Resveratrol regulates skeletal muscle fibers switching through the AdipoR1-AMPK-PGC-1α pathway

This study was conducted to investigate the effect and underlying mechanism of Resveratrol (RES) in regulating skeletal muscle fiber-type switching. We found that RES had no effect on the body weight and food intake of Kunming mice (KM mice) that were orally administered with 400 mg kg(-1) d(-1) RES for 12 weeks. Notably, the RES administration significantly increased the expression of myosin heavy chain (MyHC) 1, MyHC2a, and MyHC2x in the extensor digitorum longus (EDL) and soleus (SOL) muscles. Furthermore, the muscle immunostaining of the results showed that the RES treatment led to the myofiber type transition from glycolytic to oxidative in muscles.

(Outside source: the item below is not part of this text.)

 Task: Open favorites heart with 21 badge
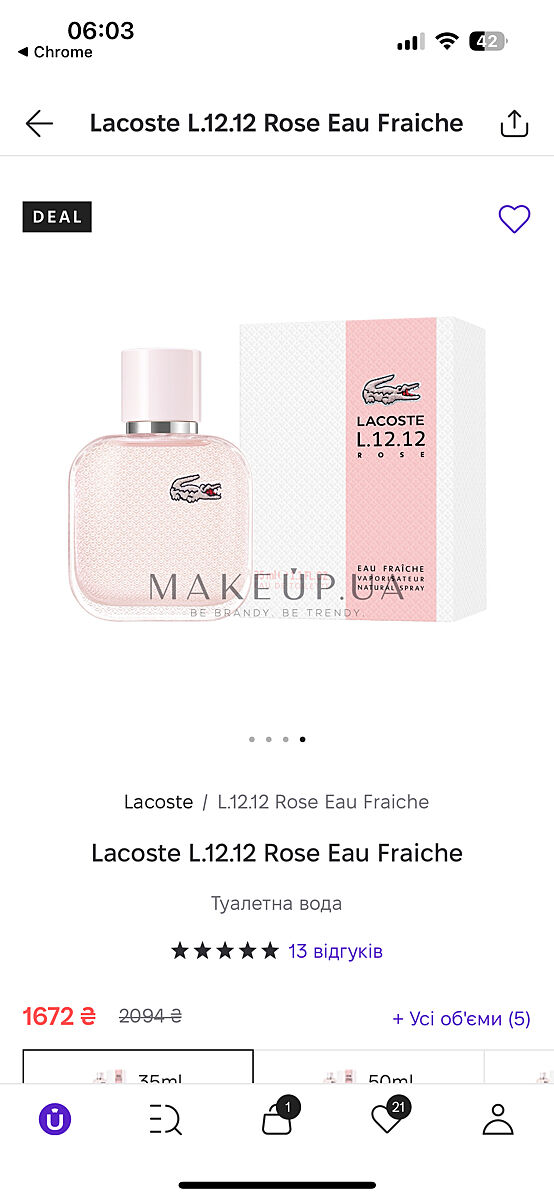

The mRNA and protein levels of the adiponectin receptor (AdipoR), AMP-activated protein kinase (AMPK), peroxisome proliferator-activated receptor-gamma coactivator-1 alpha (PGC-1 alpha) in EDL and SOL were drastically increased after RES treatment. Moreover, the plasma Adiponectin (AdipoQ) protein levels were higher in the RES-treated mice compared to the control mice. Moreover, the in vitro results further demonstrated that the 20 mu M RES treatment increased the expression of AdipoR1, AdipoR2, AMPK, PGC-1 alpha and MyHC1, but decreased the expression of MyHC2b in C2C12 myoblasts. Furthermore, mechanistic studies revealed that silencing the AdiopR1, not the AdiopR2, abolished the effect of RES on the expression of AMPK and PGC-1 alpha in the C2C12 cells. These results indicated that RES could regulate skeletal fiber switching through the AdiopR1-AMPK-PGC-1 alpha pathway. This work may provide a new strategy for enhancing endurance and relieving muscle diseases caused by oxidative muscle fiber deficiency.